My friend Tim Goeglein, vice president of Government and External Relations for Focus on the Family, has recently written a definitive treatment of the utopian myths that shaped the twentieth century and define the modern progressive movement.   

Here’s Tim:  

In 1516, Sir Thomas More published his book Utopia, comparing European social and economic conditions with those of an ideal society on an imaginary island off the coast of the Americas which he called “Utopia.” He sought to imply that the perfect conditions on his fictional island could never exist.   

For centuries since More coined the word, men have sought to create their own utopias—places that possess highly desirable or near perfect qualities for its members—a heaven on earth where everyone would get along and there would be no poverty, no war, no conflict of any kind.  

John Lennon described such a world in his 1971 utopian anthem, “Imagine,” which called for a world without religion, without countries, with no possessions, no greed or hunger, and a brotherhood of man “sharing the world.”  

Unfortunately, all man’s attempts, and wistful thinking, to create such a society have failed miserably, with the latest attempt being the damage created by the utopian activists of the 1960s.  

In my new book, Stumbling Towards Utopia: How the 1960s Turned Into a National Nightmare and How We Can Revive the American Dream (Fidelis), I survey the damage the 1960s has wrought as a result of this latest effort—one doomed to fail because its foundation was built on shifting cultural sand that never lasts rather than an eternal and firm faith-based rock.  

I see young people – particularly young men – struggling to find purpose, settle down, and become productive members of society.   

I see young women who want to be married and start a family, but finding a dearth of eligible men, resign themselves to living alone as their biological clocks tick ever so much louder with each passing year.  

And those men who are ready and eager to embrace the responsibility of being a loving husband and father often find the women in their lives suffering from sexual shame from their past or the trauma of a broken father relationship, which in turn negatively impacts all their relationships with men.  

Government programs instituted in the 1960s to lift people out of poverty have, instead, trapped them in an endless cycle of generational poverty—ensnaring children, and their children, in a world with little or no hope of escape.  

Thus, we are experiencing ever-rising national debt with a day of reckoning coming that will result in devastating economic consequences. Thanks to turning our schools into social experiment laboratories in the 1960s instead of institutions of learning, our educational system is broken.

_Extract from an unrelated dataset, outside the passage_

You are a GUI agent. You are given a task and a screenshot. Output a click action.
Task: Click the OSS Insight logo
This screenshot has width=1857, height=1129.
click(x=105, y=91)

Our children are used as sacrificial guinea pigs, subjected to the latest, and often failed, educational fads while being indoctrinated in leftist worldview.  

And finally, as a nation, we are adrift spiritually. The common moral values we endorsed—if not always followed—are gone. What was deemed right is now wrong and vice versa. Without a moral foundation, we make decisions that only make bad situations worse. The result is the dispirited and divided America we find ourselves in.  

But the damage of the 1960s is not irreversible, but it will take time and perseverance to slowly reclaim each institution the progressive Left captured during the twentieth century. I am an eternal optimist, and I believe we can make America once again the “shining city on a hill” for which Ronald Reagan so eloquently advocated.  

But America will not resolve its current crisis without a restoration of faith and the virtues that come with it—both of which were tossed aside by 1960s utopians in their quest for their idea of a perfect society.  

That is the utopia I hope and pray for.  

That was Tim Goeglein, vice president of Government and External Relations at Focus on the Family and author of the important and helpful new book, Stumbling Toward Utopia: How the 1960s Turned into a National Nightmare and How We Can Revive the American Dream,  which is available now.